I look forward to hearing from you,also whether you went on to have a BFP or BFN.

Thanks
Browneyes    xxx


----------



## 555pebbles (Feb 24, 2006)




----------



## 555pebbles (Feb 24, 2006)

oops typed big long answer and ended it with a big smile it all dissappeared

I have had two failed ivfs  but (its about one in 5 sucesses that work so still got a few to go for a positive) 
First time took a few days off for egg collection then a few days to recover as was very bloated and tender then went back to work after eggs back in as sometimes you need to keep the mind busy in the 2week wait by working was very emotional and tearful in the 2ww as work in the child care field with lots of pregnant women so didn't help

2nd time went for egg collection and boss let me work from home this was wonderful because no one saw me upset except dh and family so have done both but in the 2ww it's all you think about cause your not working
this was my experience.

You have to do what feels right to you I recommend you give yourself a few days after eggcollection and a few after they go back in as you probably will be on tender hooks hope this answer helped you need anymore help don't hesitate hun.
best of luck


----------



## vicky r (Feb 6, 2006)

Hi Browneyes,
I took time off - I am self employed so easy to not work but no work no money.  I was so emotionally exhausted and spent quite a lot of the time asleep on the sofa - think its definitely worth taking at least some time off if you can - and there is stuff around on this website (don't know where sorry) about pineapple juice and brazil nuts helping implantation! - at least its not overcooked cabbage and tripe!
Good luck
Fingers crossed for you,
love Vicky x


----------



## ☼♥ Minxy ♥☼ © (Jan 13, 2005)

Hi

We start our first cycle of (private) ivf in 2 & half weeks (starting DR on cd21 which is 29 March).

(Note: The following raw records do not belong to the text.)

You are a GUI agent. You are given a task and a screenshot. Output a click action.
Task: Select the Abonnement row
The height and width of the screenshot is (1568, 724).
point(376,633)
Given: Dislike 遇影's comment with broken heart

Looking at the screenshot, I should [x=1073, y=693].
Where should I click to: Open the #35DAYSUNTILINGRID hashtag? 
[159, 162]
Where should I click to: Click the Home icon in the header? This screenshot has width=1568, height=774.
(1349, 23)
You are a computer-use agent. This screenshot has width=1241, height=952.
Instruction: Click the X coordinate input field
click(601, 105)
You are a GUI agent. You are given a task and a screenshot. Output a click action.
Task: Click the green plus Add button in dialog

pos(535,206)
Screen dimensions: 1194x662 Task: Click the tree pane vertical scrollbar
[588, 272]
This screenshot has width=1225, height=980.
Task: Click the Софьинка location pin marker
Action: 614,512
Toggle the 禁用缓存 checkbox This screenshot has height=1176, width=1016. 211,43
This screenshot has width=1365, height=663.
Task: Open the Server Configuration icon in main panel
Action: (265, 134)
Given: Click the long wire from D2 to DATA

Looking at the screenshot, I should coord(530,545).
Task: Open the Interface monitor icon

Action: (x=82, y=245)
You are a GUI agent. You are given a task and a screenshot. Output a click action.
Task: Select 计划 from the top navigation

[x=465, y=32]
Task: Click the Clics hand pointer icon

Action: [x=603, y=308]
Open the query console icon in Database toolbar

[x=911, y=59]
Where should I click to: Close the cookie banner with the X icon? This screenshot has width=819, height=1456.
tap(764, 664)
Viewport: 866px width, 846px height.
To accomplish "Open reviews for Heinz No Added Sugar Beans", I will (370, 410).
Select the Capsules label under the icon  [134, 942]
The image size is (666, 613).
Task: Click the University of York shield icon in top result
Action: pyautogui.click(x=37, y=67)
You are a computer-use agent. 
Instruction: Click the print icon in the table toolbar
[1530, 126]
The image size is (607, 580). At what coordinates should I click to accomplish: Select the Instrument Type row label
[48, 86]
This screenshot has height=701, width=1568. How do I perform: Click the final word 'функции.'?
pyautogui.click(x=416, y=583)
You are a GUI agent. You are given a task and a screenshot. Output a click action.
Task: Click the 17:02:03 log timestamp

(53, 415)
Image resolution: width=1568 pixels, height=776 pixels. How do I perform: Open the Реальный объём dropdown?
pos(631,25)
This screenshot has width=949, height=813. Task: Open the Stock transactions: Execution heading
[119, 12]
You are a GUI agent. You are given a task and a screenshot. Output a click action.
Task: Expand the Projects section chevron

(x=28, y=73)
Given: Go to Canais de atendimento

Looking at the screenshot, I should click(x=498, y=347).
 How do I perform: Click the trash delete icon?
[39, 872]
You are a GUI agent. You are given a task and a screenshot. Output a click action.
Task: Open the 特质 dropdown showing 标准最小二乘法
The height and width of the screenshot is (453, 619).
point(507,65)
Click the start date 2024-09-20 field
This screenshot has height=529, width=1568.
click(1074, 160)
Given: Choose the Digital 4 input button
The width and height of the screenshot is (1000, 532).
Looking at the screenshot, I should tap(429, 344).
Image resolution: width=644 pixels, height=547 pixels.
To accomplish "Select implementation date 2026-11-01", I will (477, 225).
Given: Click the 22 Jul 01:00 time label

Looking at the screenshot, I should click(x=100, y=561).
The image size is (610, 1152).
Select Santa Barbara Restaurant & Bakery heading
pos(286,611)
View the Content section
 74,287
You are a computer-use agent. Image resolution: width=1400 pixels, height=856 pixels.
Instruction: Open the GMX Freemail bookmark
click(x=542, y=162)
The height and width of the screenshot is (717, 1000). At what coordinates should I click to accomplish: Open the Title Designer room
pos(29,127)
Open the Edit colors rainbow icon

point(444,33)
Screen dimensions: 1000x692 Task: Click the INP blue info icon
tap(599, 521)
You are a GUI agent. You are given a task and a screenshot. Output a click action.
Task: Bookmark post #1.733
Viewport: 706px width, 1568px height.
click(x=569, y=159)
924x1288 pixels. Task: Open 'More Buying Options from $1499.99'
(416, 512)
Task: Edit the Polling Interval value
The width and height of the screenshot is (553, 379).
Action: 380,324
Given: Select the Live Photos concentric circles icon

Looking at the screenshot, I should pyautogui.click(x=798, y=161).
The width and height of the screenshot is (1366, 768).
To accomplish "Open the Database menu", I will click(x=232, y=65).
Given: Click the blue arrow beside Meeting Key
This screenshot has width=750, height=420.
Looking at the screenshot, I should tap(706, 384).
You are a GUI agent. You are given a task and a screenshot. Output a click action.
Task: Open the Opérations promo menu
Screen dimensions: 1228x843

I've booked from EC onwards off work. My boss (who's a board director) and HR dept are aware that I'm having time off for treatment - all consultant/hospital/GP appts have been put down as exactly that - not sick leave or holiday. I'm hoping that our  consultant or GP will sign me off for the 2 weeks (I'm a high risk of mc & ectopic so need to be stress free)...however, my work have agreed that if don't get "official" sign off then they will deal with it "compassionately" as I'd prefer not to commute, stress of work etc (and I can always log on from home if needs be).
Perhaps I'm just very lucky - I work for a very large international company in the city (very much a "people company") & have been here over 7yrs.

I plan to relax and ensure I get as much rest as possible during the 2ww...I just want to give myself a chance as I know that if I came into work & it fails then I'll always blame myself...thats just my own personal opinion and everyones choice is obviously an individual one...some find its easier if they work as it takes their mind off things...I plan to do other, relaxing things, to take my mind off it during the 2ww.

Anyway, wishing you loads of luck   

Take care
Natasha


----------



## dsmlink (Jul 22, 2005)

Hi Brown eyes 
As others have said i think its a very personal decision and depends how stressful your work is.  the one thing i would say is make sure if you have time off that you have a plan of things to do and dont just sit around the house wondering if you are pregnant or not as this will drive you crazy!! 
Ive had 3 IVFs, sadly all BFNs but i took 3 weeks off each time.  1 week sick and 2 weeks leave.  My work is busy and stressful and like the others I didnt want to have the guilt that stress had caused BFN.  Luckily DH managed to get time off too and so we went away for a bit (in UK)  and spent time doing things together.  
My 3 weeks covered EC,ET,2WW and time to get over the result. Dont underestimate the emotional impact of treatment and the time you need after the result whether BFP or BFN

Good luck  with your treatment  
sarah
X


----------



## bendybird (Apr 12, 2005)

I too was intersested in what other ladies do regarding time off.  Im going to take a few days off before EC and then have the 2ww at home as i want to lay in bed relax and give myself no reason to question if i did to much etc but as the others have said its a personal decision

Best wishes to you all

Bendbird


----------



## moomin05 (Jul 13, 2005)

I took the 2 weeks off from just before egg collection to just before I was due to test.  I had arranged to take it as holiday from work as I had just started a new job (boss aware of what was going on), as I don't get paid sick pay for the first year, but due to some problems before egg collection my GP signed me off with Gynaecology Problems for the 2 weeks.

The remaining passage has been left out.